Nano-coated capillaries
Inner wall coatings of fused silica capillaries for CE help to prevent irreversible protein absorption during the electrophoretic separation process.20 Near infrared hyperspectral imaging can be used as a tool for quality control of the derivatisation of the capillaries. We developed a PCA-based cluster model to identify uncoated fused silica, latexdiol- coated- and fullerenol-coated fused silica capillaries. Having an inner diameter of <75 µm and a coating thickness of only 100 nm, a special experimental set-up was created whereby the end of the capillary was sanded down using sandpaper P1000 at a 45° angle prior to being measured in NIR reflection mode with a lateral resolution of 6.25 µm (Figure 3).
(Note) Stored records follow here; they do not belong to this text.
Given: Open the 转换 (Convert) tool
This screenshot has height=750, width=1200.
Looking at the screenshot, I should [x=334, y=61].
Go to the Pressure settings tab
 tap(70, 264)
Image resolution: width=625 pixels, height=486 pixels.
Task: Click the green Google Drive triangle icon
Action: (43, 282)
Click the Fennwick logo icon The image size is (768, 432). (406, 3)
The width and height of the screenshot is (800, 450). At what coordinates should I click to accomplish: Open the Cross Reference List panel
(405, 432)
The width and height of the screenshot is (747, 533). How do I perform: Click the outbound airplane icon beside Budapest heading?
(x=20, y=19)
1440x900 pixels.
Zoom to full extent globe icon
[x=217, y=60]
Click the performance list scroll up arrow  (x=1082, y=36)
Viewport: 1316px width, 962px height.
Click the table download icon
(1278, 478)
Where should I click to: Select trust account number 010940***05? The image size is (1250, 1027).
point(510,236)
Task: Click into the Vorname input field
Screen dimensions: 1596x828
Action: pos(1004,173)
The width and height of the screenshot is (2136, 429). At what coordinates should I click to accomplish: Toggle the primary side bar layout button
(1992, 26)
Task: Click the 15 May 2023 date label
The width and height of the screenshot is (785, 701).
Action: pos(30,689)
Guest–host interactions among dendrimers
Dendrimers feature a well-defined globular shape, having a branched structure consisting of an interior core of shells (generations) and terminal functional groups. Size molecular weight and chemical functionality are easily controllable. There is a wide variety of applications in the fields of chemistry, physics, pharmaceuticals and clinical chemistry. Heigl et al.30 used NIR spectroscopy to guest–host interactions between G0–G7 amine-terminated poly(amidoamine) as “guests” and porous silica materials as “hosts” to predict molecular weights ranging from 0.52 kDa to 116.49 kDa and particle diameters ranging from 1.5 nm to 8.1 nm. Porous silica particles have a constant pore size, with dendrimers showing smaller particle size than the pore size, having access to the interior of the silica particles, while larger particles can only interact with the silica surface.
Lipid nano vesicles
Lipid nano vesicles are applied in drug delivery and as membrane substances due to their unique osmotic activity, membrane permeability, chemical composition and surface characteristics. Such liposomes are spherical, self-closed nanostructures consisting of lipid bilayers that enclose parts of the surrounding solvent into their interior. Bista et al.31 applied NIR spectroscopy to investigate synthetic polyethyleneglycolated lipids that spontaneously form liposomes upon hydration. NIR absorption spectroscopy is deployed for the band component analysis of the samples in liquid form to get a broader understanding of the molecular structure and conformation.
Conclusion
The suitability of NIR spectroscopy as a tool to replace numerous conventional methods for the investigation of nanostructured materials such as nano-porous silica particles, dendrimers, nano-coated capillaries, lipid nano vesicles and carbon nanomaterials was illustrated and summarised. Due to all the advantages listed below, this method has high potential to become well-established and widely used in the field of nanotechnology, particularly with regard to PAT applications:
- non-invasive
- simultaneous determination of physical and chemical properties
- short analysis time
- high throughput analysis
- easy measurement
- no/almost no sample preparation necessary.